*** Information shown Section Begins ***
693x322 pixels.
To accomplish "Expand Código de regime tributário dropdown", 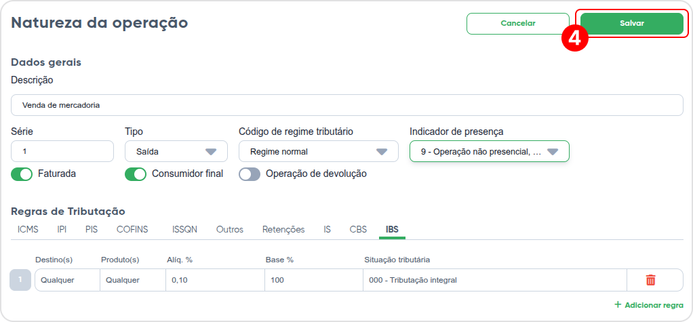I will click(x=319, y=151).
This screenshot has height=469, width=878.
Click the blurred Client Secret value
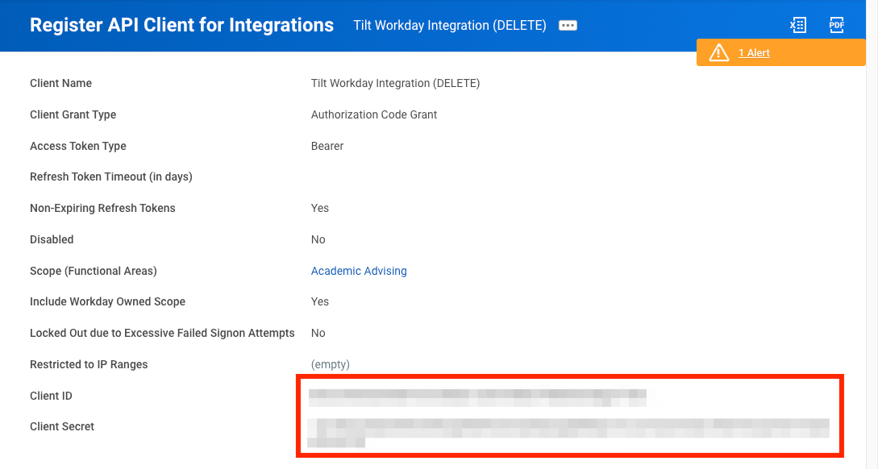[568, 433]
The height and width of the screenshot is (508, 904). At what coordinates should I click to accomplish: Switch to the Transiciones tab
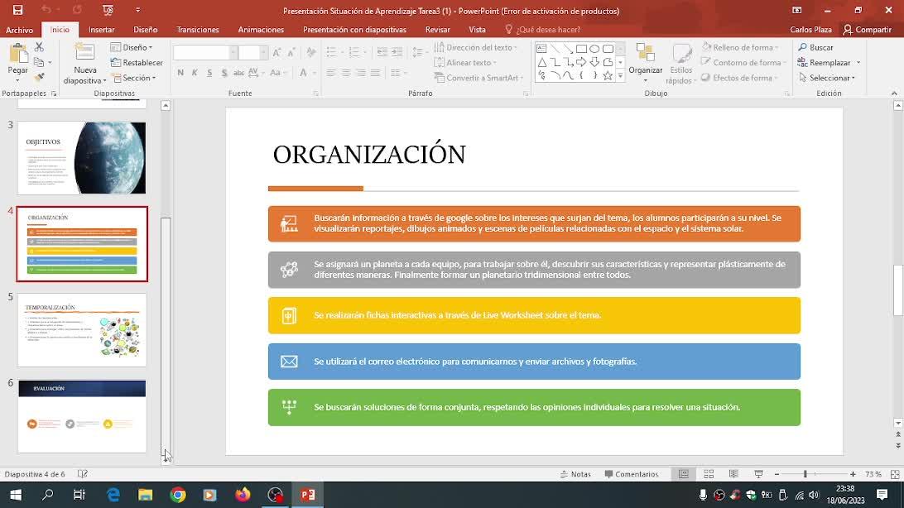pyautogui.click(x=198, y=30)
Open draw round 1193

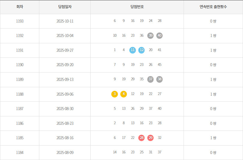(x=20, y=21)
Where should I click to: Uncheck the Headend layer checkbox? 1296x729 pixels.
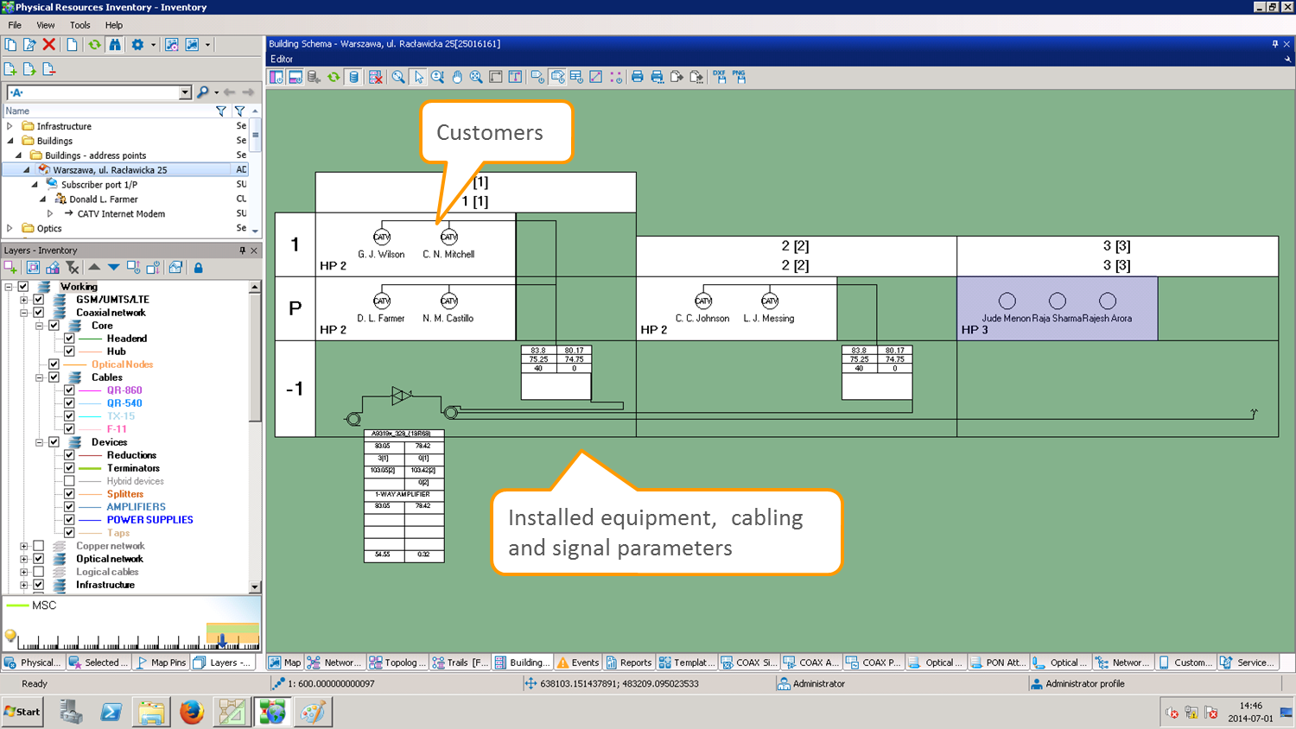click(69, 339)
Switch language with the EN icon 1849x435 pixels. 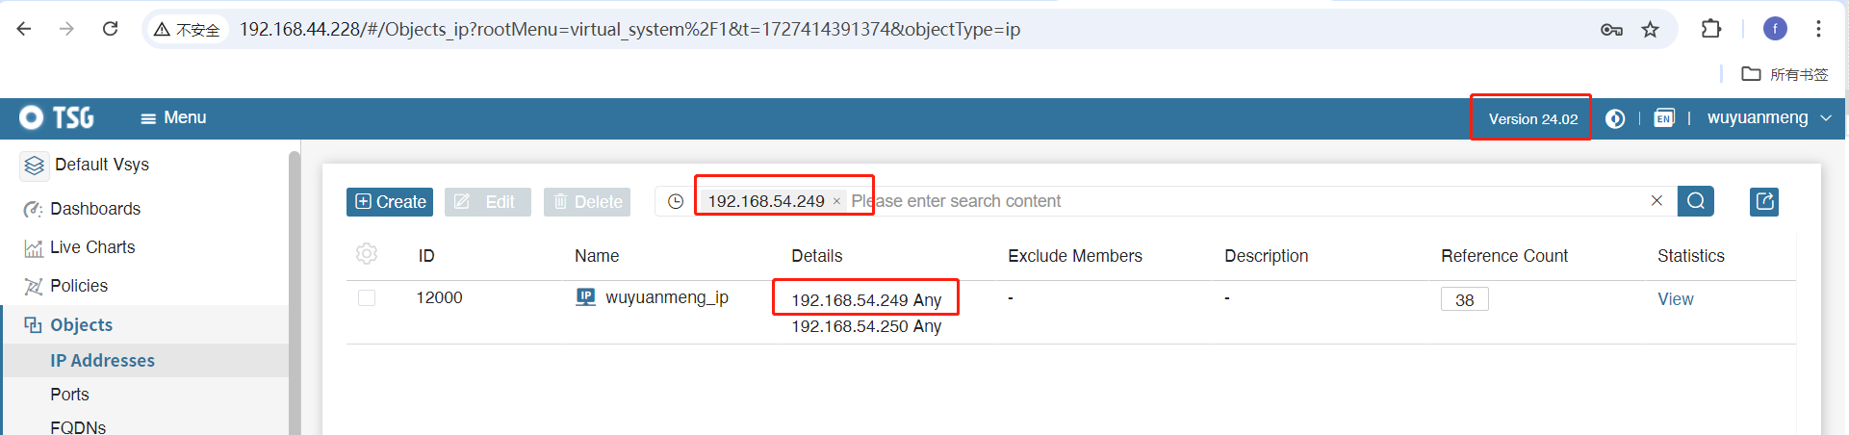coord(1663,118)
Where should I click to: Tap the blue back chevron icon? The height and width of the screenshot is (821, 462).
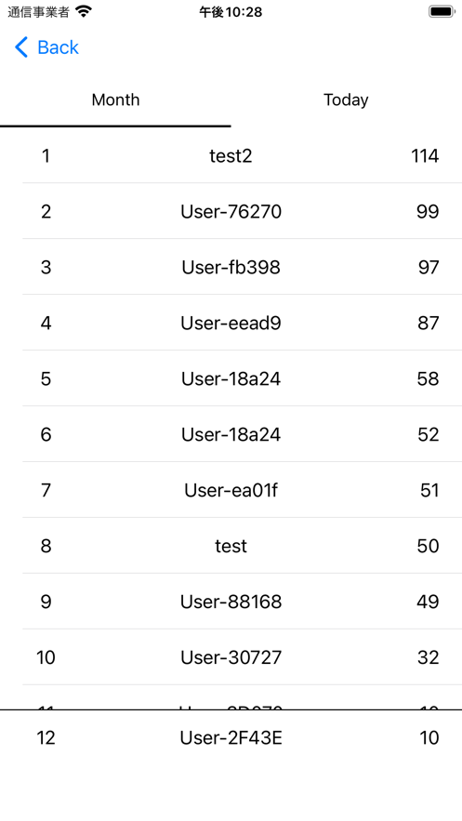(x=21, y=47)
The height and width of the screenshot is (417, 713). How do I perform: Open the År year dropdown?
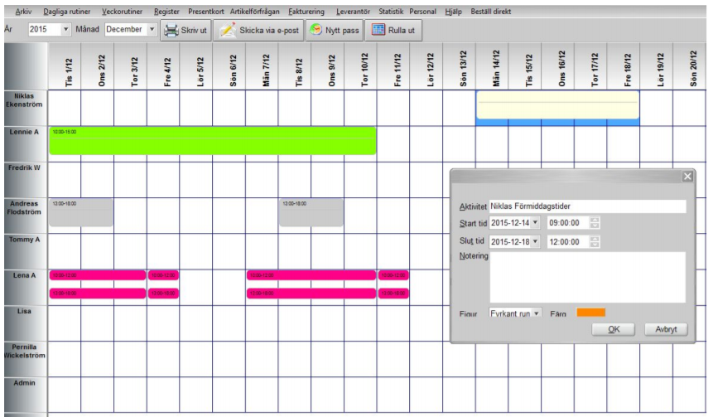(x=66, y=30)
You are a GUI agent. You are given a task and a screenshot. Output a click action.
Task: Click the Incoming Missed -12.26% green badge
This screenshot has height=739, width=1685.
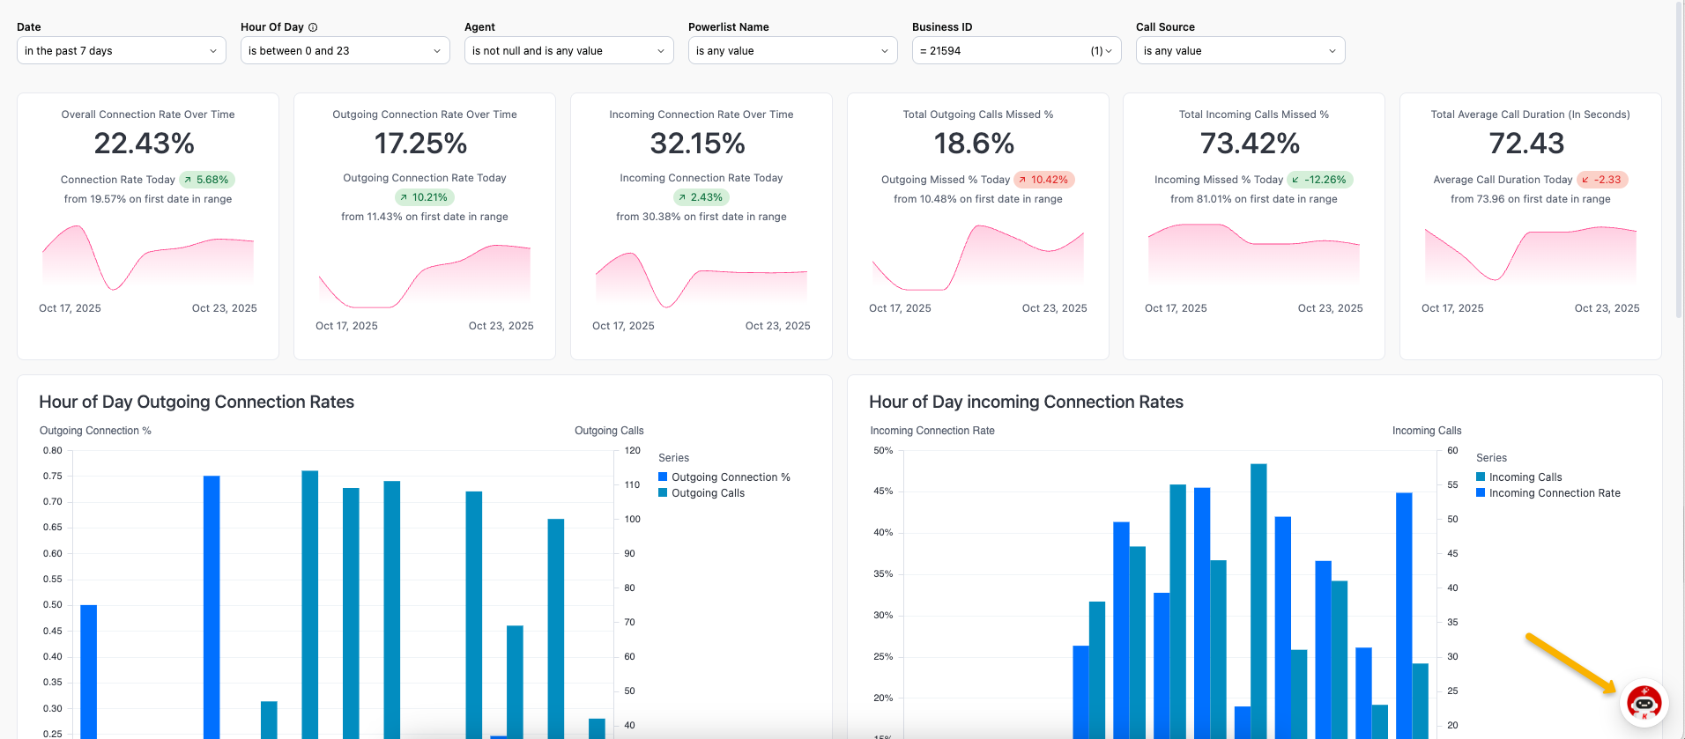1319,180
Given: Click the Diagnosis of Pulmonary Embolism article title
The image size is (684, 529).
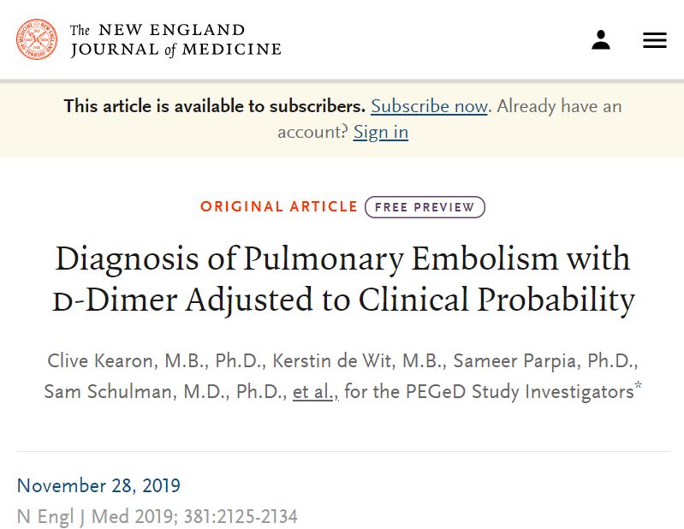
*** Information shown Section Ends ***
The output should hold only the lines from the one containing "Where should I click to: Tap" through the last line of the listing, reproduced exactly, pictures omitted.

● **Reply**
Where should I click to: Tap the blue back chevron icon? The height and width of the screenshot is (821, 462).
(x=21, y=47)
The height and width of the screenshot is (417, 713). How do I perform: Open the År year dropdown?
(x=66, y=30)
You are a GUI agent. You are given a task and a screenshot. Output a click action.
Task: Click the Incoming Missed -12.26% green badge
This screenshot has height=739, width=1685.
1319,180
Given: Click the Diagnosis of Pulmonary Embolism article title
The image size is (684, 529).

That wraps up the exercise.